My logic was as follows given a 7 day rolling backup window:
Forward incremental: Full initial backup, incremental, incremental, incremental, incremental, incremental, incremental. On the 8th day the first incremental was rolled into the full backup file. So that uses 1 read and 1 write to 'fold' it into the full backup. The whole time we don't have a full backup as the latest backup.
Reverse incremental: Reverse of above.
So to me it didn't make much odds either way and by using reverse incremental we don't run the risk of having the latest restore point not being a full and having an issue with the interim incremental backup points etc.
Thanks
Chris
I have and most of our jobs have the bottleneck of target.
Source 58%
Proxy 7%
Network 38%
Target 64%
Another was:
35%
6%
24%
78%
Our source backup job chains are very short, only 7 days.
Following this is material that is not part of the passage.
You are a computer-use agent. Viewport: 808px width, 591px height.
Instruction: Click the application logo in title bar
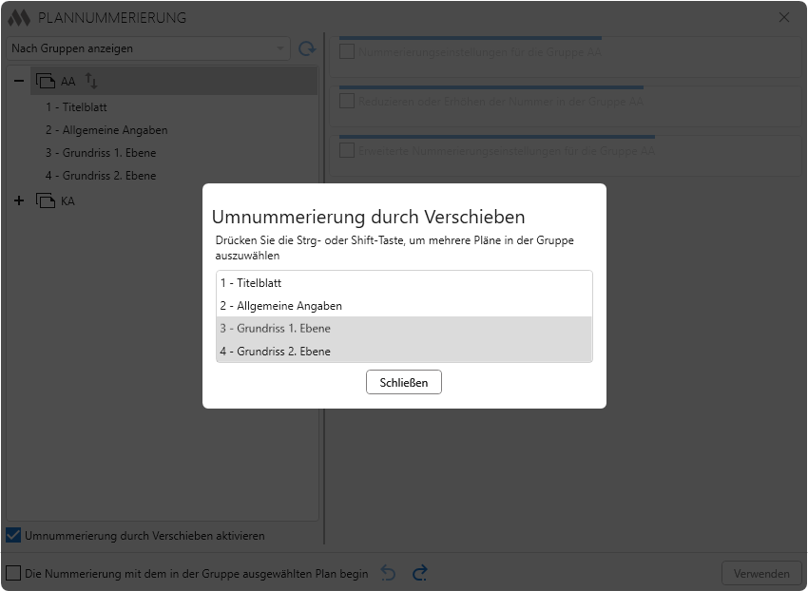(19, 17)
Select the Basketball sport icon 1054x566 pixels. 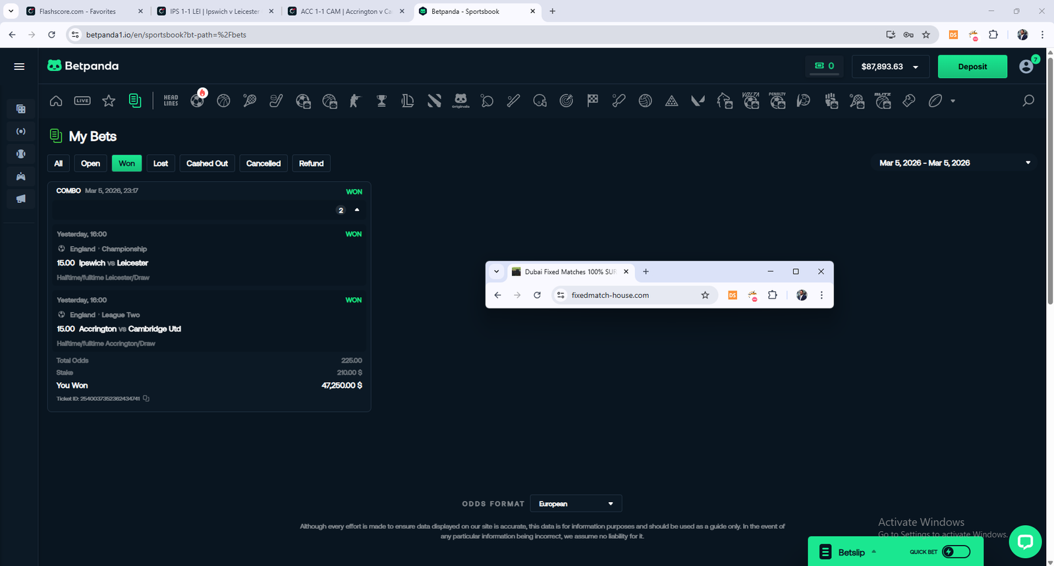223,101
Then several backup copy job retain 5 weekly & 3 monthly points. Another copy job takes the whole lot offsite to our DR location.
My logic was as follows given a 7 day rolling backup window:
Forward incremental: Full initial backup, incremental, incremental, incremental, incremental, incremental, incremental. On the 8th day the first incremental was rolled into the full backup file. So that uses 1 read and 1 write to 'fold' it into the full backup. The whole time we don't have a full backup as the latest backup.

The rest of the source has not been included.